For a few decades there were smaller players competing with IBM (which was only made possible by antitrust intervention), offering plug-compatible mainframes. So it wasn't always just a single-vendor platform like today's mainframe business, or the iPhone. But for the important first several decades of the age of computing, the mainframe category as a whole was the only game in town if you meant big business (or government).
As a result, most of the world's governments, banks, insurance companies and reservation systems developed (internally or with the help of subcontractors) custom software on the mainframe for the most critical parts of their IT operations.
Computerization progressed, so they added ever more functionality to existing programs and created ever more new ones.

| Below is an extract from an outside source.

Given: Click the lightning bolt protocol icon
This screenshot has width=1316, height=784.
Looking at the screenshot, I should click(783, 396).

Circumstances (such as legal parameters or business models) changed, so they kept those custom programs up to date. They had to.

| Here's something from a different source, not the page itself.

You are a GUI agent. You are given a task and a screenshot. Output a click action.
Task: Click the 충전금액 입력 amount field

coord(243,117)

Much later, the PC revolution set in and in accordance with Moore's Law, Intel CPUs became ever more powerful and narrowed the gap. IBM just presented its new zEnterprise mainframe, breaking through the 5 gigahertz barrier for the first time in mainframe history. Today's Intel CPUs reach about 3.5 GHz. Still a difference, but not a huge one.
With programming techniques that enable a whole "farm" of servers to work together and share the load, distributed computing became an intriguing, cost-efficient alternative to the mainframe. New businesses such as Google and Facebook started and scaled out impressively on that technological foundation.

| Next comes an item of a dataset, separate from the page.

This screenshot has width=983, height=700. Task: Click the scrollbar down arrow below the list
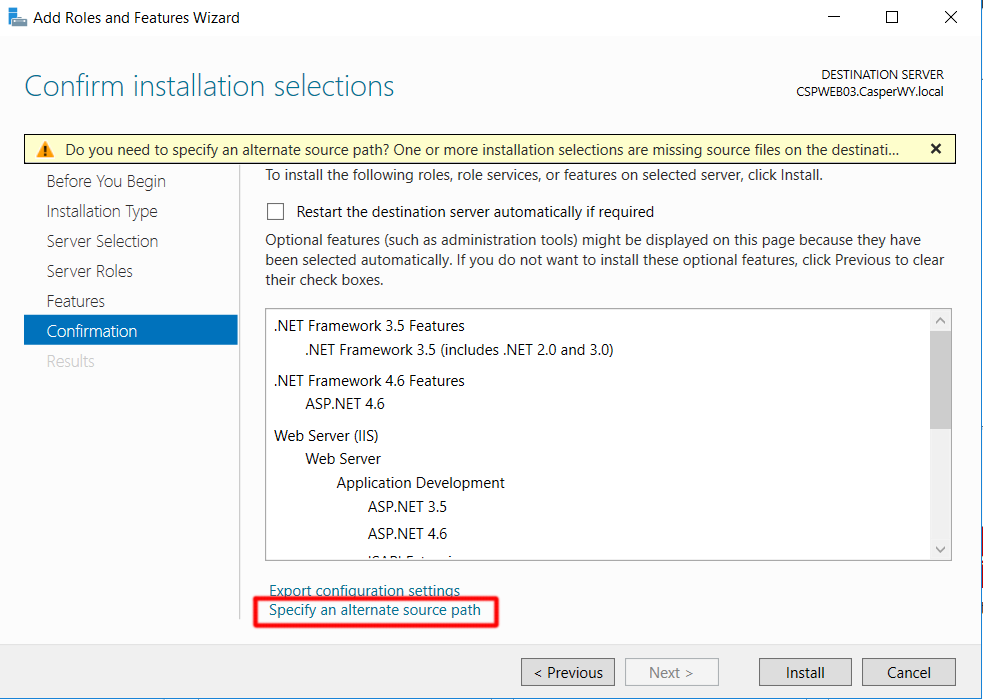[941, 548]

But all the existing operations, most of whom existed long before Google's and Facebook's founders were even born, didn't have the luxury to start from scratch. They had to keep going and going, updating and updating, from one incremental, evolutionary cycle to the next. They were -- and still are -- chained to their mainframes.
The collective value of all mainframe legacy code: $5,000,000,000,000
Theoretically, migration is an option. Any existing piece of software can be ported to another platform. But in practical terms this is difficult for an organization's most mission-critical IT infrastructure, and it's economically a tough choice if the existing program code represents an extremely expensive business asset.
IBM itself estimates that the total value of applications residing on today's IBM mainframe systems amounts to approximately $5 trillion. $5,000,000,000,000. That's about the annual GDP of Japan. In most parts of the world, $500,000 will buy you a home, and for $5 trillion you could buy 10 million such homes.
The number is mind-boggling but realistic. I mentioned in my previous posting on mainframe economics that there are about 200-300 billion lines of mainframe program code still in use. So if you multiply that number of lines with a development cost per line in the $20 range, you arrive at $5 trillion. Those mission-critical business applications are expensive development projects requiring a lot of planning and testing, limiting the output of programmers. The average cost per line of dynamic web page code in PHP or Visual Basic is presumably much lower.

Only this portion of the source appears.